* **INPUT**
......

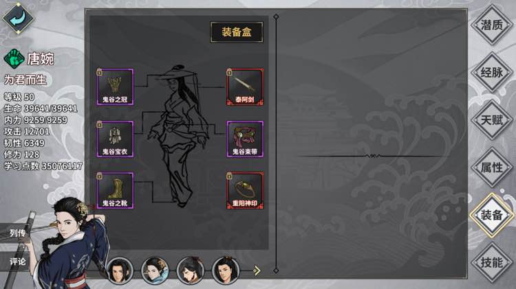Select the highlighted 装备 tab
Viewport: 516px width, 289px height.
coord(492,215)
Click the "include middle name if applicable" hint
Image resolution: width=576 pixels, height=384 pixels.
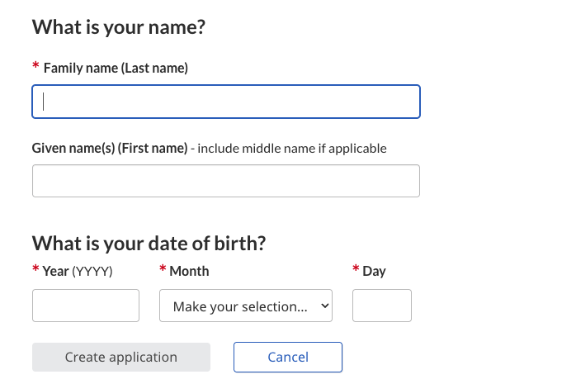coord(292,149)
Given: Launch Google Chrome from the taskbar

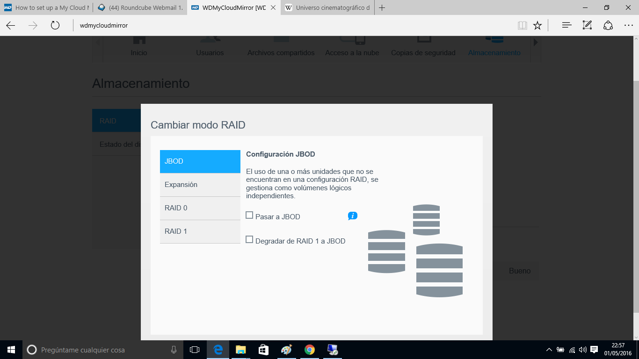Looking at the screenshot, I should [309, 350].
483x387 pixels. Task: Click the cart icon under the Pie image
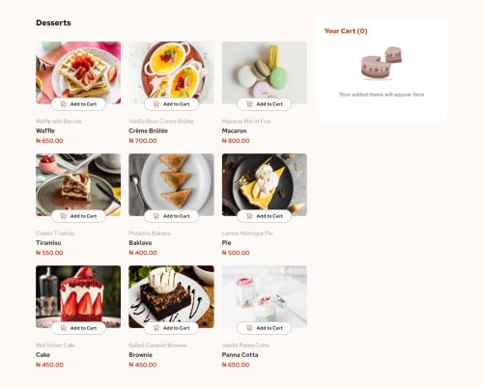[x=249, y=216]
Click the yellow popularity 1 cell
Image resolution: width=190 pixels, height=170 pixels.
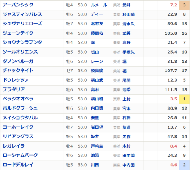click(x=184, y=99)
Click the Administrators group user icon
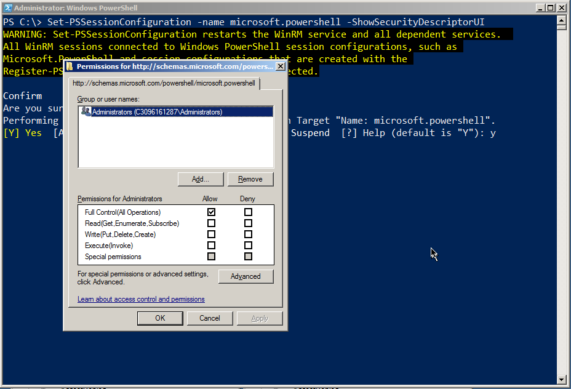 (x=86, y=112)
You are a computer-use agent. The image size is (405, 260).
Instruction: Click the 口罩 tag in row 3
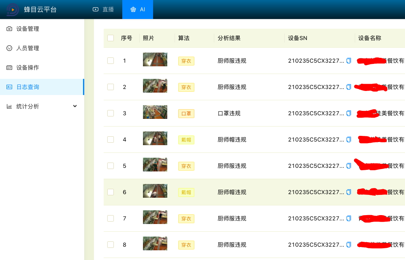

......

* **WHAT THE EXERCISE ASKS**
Starting at the line that contains "You are a computer-use", reproduce each line exactly through the end of the entries above, leaving every picture out.

* **PROBLEM SOLUTION**
You are a computer-use agent. The image size is (405, 260).
Instruction: Click the 口罩 tag in row 3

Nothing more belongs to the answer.